Однажды он заговорил с нею совершенно открыто, глядя ей прямо в глаза. Возвратившись как-то домой, она услышала еще из прихожей громкие голоса, голос мужа, резкий и энергичный, раздраженную трескотню гувернантки, всхлипывание и плач. В первую минуту она испугалась. Она всегда вздрагивала, когда слышала громкие голоса или шум в доме. На все необычное она откликалась страхом, что пришло письмо, что тайна раскрыта. Всякий раз, отворяя дверь, она окидывала лица вопрошающим взглядом, стараясь угадать, не случилось ли чего-нибудь в ее отсутствие, не разразилась ли катастрофа, пока ее не было. На этот раз произошла просто детская ссора, как она узнала, успокаиваясь, – маленький импровизированный суд. Несколько дней назад тетя принесла мальчику игрушку, пеструю лошадку, и младшая сестра, получившая не такой интересный подарок, завидовала ему. Она пыталась завладеть лошадкой и делала это с такой жадностью, что мальчик вообще запретил ей трогать игрушку. Девочка сперва раскричалась от злости, а потом замкнулась в глухое, упорное молчание. Но на следующее утро лошадка вдруг исчезла бесследно, и все старания мальчика отыскать ее не привели ни к чему. В конце концов пропавшая игрушка нашлась случайно в печке, вся искалеченная: деревянные части были сломаны, пестрая шерсть сорвана, внутренности выпотрошены. Подозрение пало, разумеется, на девочку; мальчик с плачем бросился к отцу, обвиняя злодейку; и вот началось разбирательство.
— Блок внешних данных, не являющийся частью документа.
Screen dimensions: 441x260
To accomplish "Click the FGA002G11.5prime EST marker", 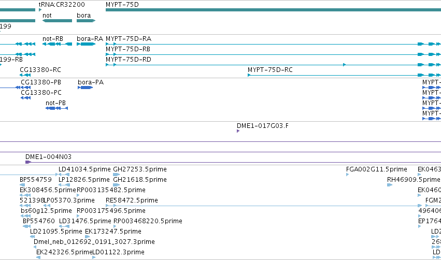I will [347, 175].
Маленький процесс длился недолго. Девочка сперва отпиралась – правда, робко опустив глаза и с предательской дрожью в голосе. Гувернантка показывала против нее, она слышала, как девочка грозилась выбросить лошадку за окно, и та тщетно пыталась это отрицать. Последовало смятение, плач и отчаяние. Ирена смотрела только на мужа; ей казалось, что он судит не ребенка, а решает ее собственную участь, потому что, может быть, завтра ей тоже суждено стоять перед ним вот так, дрожа, с прерывающимся голосом. Муж сохранял строгость, пока девочка продолжала лгать, затем слово за слово сломил ее сопротивление, ни разу не выйдя из себя. Но когда отрицание вины сменилось мрачным упорством, он начал ласково ее уговаривать, доказывая чуть ли не внутреннюю неизбежность содеянного, и как бы извинял совершенный ею в порыве злобы отвратительный поступок тем, что она при этом не подумала, насколько это огорчит брата. И он так тепло и мягко объяснил начавшей колебаться девочке, что ее поступок вполне понятен, хоть и заслуживает осуждения, что та наконец разразилась слезами и принялась неистово рыдать. И, утопая в слезах, она в конце концов пролепетала признание.
Ирена бросилась обнимать плачущего ребенка, но девочка сердито оттолкнула ее. Муж тоже не позволил ей выражать преждевременно сочувствие, ибо он не хотел, чтобы проступок остался безнаказанным, и присудил небольшое, но для ребенка чувствительное наказание, заключавшееся в том, что на следующий день девочка не пойдет на праздник, которому она уже несколько недель заранее радовалась. Девочка выслушала приговор рыдая; мальчик начал громко ликовать, но за такое неуместное и неприязненное издевательство был тоже наказан, и за его злорадство ему было также запрещено идти на детский праздник. Опечаленные и утешаясь только тем, что наказаны они оба, дети наконец ушли, и Ирена осталась одна с мужем.